▶ _Problem requirements_: Write the data below out again, exactly as each line reads.

▶ _Material supplied_:
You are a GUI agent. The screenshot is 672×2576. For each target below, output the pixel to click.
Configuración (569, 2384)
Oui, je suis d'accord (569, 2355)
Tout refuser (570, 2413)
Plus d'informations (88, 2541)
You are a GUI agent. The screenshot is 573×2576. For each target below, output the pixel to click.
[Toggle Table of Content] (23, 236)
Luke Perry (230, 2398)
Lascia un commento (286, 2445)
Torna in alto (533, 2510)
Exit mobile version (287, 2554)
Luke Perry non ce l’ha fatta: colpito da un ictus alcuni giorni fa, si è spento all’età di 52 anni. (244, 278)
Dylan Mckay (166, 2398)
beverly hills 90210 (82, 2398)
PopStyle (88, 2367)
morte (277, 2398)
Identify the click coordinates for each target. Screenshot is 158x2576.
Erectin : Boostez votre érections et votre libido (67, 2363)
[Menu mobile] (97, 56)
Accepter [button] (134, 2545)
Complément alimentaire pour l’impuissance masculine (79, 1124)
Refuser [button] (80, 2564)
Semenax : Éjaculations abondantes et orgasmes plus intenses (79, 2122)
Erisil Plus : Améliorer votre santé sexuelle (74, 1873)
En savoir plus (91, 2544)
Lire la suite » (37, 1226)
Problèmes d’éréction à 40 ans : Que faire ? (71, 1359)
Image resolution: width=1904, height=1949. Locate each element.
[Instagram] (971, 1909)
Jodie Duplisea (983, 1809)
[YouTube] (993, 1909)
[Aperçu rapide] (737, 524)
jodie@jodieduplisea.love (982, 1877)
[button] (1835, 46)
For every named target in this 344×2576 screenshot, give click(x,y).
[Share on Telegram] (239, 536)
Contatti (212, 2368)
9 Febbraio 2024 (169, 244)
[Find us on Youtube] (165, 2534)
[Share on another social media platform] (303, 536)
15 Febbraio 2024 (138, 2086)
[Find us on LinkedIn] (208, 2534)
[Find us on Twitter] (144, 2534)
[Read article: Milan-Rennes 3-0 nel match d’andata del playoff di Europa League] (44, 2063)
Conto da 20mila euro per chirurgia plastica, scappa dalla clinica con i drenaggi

▶ _Reply_:
You are a GUI agent. The screenshot is 672×2576. For each target below, output the pixel to click.
Configuración (569, 2384)
Oui, je suis d'accord (569, 2355)
Tout refuser (570, 2413)
Plus d'informations (88, 2541)
You are a GUI agent. The screenshot is 573×2576. For each target below, output the pixel to click.
[Toggle Table of Content] (23, 236)
Luke Perry (230, 2398)
Lascia un commento (286, 2445)
Torna in alto (533, 2510)
Exit mobile version (287, 2554)
Luke Perry non ce l’ha fatta: colpito da un ictus alcuni giorni fa, si è spento all’età di 52 anni. (244, 278)
Dylan Mckay (166, 2398)
beverly hills 90210 (82, 2398)
PopStyle (88, 2367)
morte (277, 2398)
Identify the click coordinates for each target. Screenshot is 158x2576.
Erectin : Boostez votre érections et votre libido (67, 2363)
[Menu mobile] (97, 56)
Accepter [button] (134, 2545)
Complément alimentaire pour l’impuissance masculine (79, 1124)
Refuser [button] (80, 2564)
Semenax : Éjaculations abondantes et orgasmes plus intenses (79, 2122)
Erisil Plus : Améliorer votre santé sexuelle (74, 1873)
En savoir plus (91, 2544)
Lire la suite » (37, 1226)
Problèmes d’éréction à 40 ans : Que faire ? (71, 1359)
Image resolution: width=1904, height=1949. Locate each element.
[Instagram] (971, 1909)
Jodie Duplisea (983, 1809)
[YouTube] (993, 1909)
[Aperçu rapide] (737, 524)
jodie@jodieduplisea.love (982, 1877)
[button] (1835, 46)
For every named target in this 344×2576 screenshot, give click(x,y).
[Share on Telegram] (239, 536)
Contatti (212, 2368)
9 Febbraio 2024 (169, 244)
[Find us on Youtube] (165, 2534)
[Share on another social media platform] (303, 536)
15 Febbraio 2024 (138, 2086)
[Find us on LinkedIn] (208, 2534)
[Find us on Twitter] (144, 2534)
[Read article: Milan-Rennes 3-0 nel match d’andata del playoff di Europa League] (44, 2063)
Conto da 20mila euro per chirurgia plastica, scappa dalla clinica con i drenaggi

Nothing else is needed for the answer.